Gary Emmette Chandler (GEC): When people ask where I grew up, I tell them “the middle of nowhere.” The middle of California is a bit more accurate, perhaps, but it definitely felt like nowhere as a kid, when the nearest major city was almost an hour away. To keep me occupied during those long drives, my mother would point out various makeshift landmarks, like “Dinosaur Rock” or “Dragon Tree.” I lived in the valley, and beyond the flat, endless stretches of farm land, there were these strange outcroppings of rock along the hills. That’s probably where the image first took shape: staring out at the foothills in the distance, and imagining that they were the spine of some great slumbering beast. I’m not sure why it took ten or twenty years to end up on the page, but it did.


AAH: Early on in the story, the grandmother mentions the importance of sharing the story with her grandchildren so that they can pass it on. I didn’t get the sense that they had ways to record stories—or at least not easily—so how do you think the tale will be affected by being passed down verbally from one generation to the next?


GEC: It may change, and grow in size, becoming more myth than history. I’m awful at telling a story from memory, but I like to think that oral storytelling is the sort of tradition that will persist along with humanity, regardless of what sort of technology we have access to. My earliest memories are of my mother reading books like The Hobbit aloud. I think there’s something powerful and resonant in the spoken word, which doesn’t always come through on the page alone, so I like the idea of this story being passed down – at least at first – verbally, alone.

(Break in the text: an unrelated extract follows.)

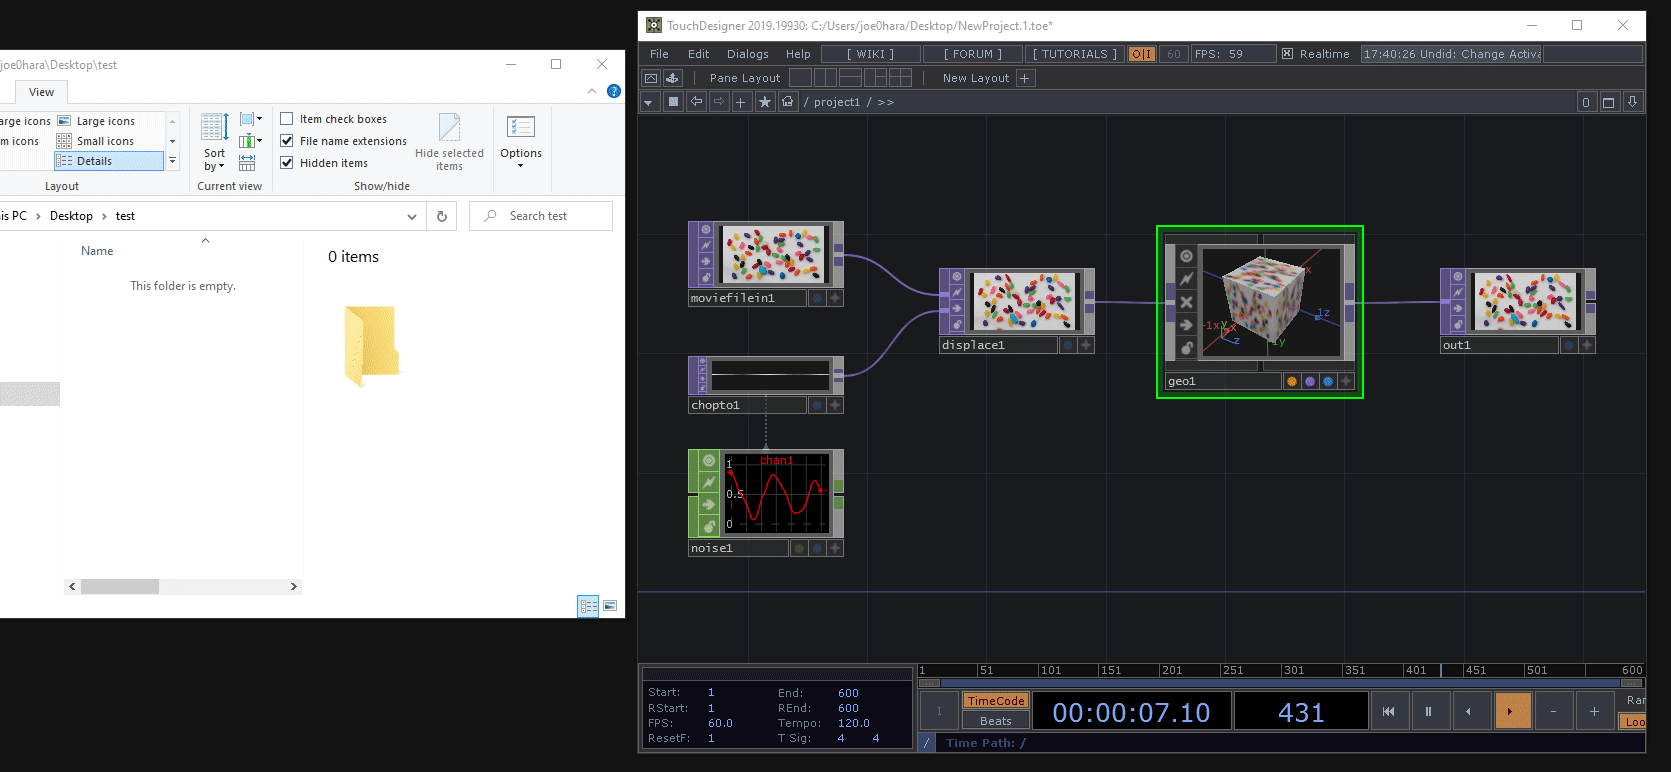Pause the timeline playback
1671x772 pixels.
tap(1428, 712)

AAH: Of the two children, Jamie seems much more interested in the tale. He knows how it starts, he always asks one thoughtful question at the end, while his sister fell asleep at some point. I couldn’t help but notice that Nadia also seemed less interest in the tale than she was in busying herself with practical things. Were the differences between these characters’ reactions to the story intentional? What, if anything, do you think it says about their personalities?


GEC: I suppose I saw Briana (who’s only seven at the time of the story), as taking closely after her mother, Nadia. As the head of the household, Nadia’s more concerned – like you said – with practical matters. She’s also heard the story countless times; first as a child herself, and then as her mother tells it to her own children, again and again. As for Briana falling asleep during the story, it felt natural for her age, and I liked the image it conveyed of how close the siblings were. For Jamie, I suppose it’s similar to how obsessed I was with dinosaurs as a kid: these enormous, awe-inspiring creatures from the past, that he wishes he could have seen.


AAH: There’s a bit of lovely description about Jamie, about his eagerness being so like to his father’s. It’s mentioned briefly that his father is dead. And the grandmother worries—briefly and not in a spotlight-stealing way—that Jamie may be too “vibrant and eager.” As you were writing, did you have an idea of how Jamie’s father died? And how that might connect to the grandmother’s worrying for her grandson?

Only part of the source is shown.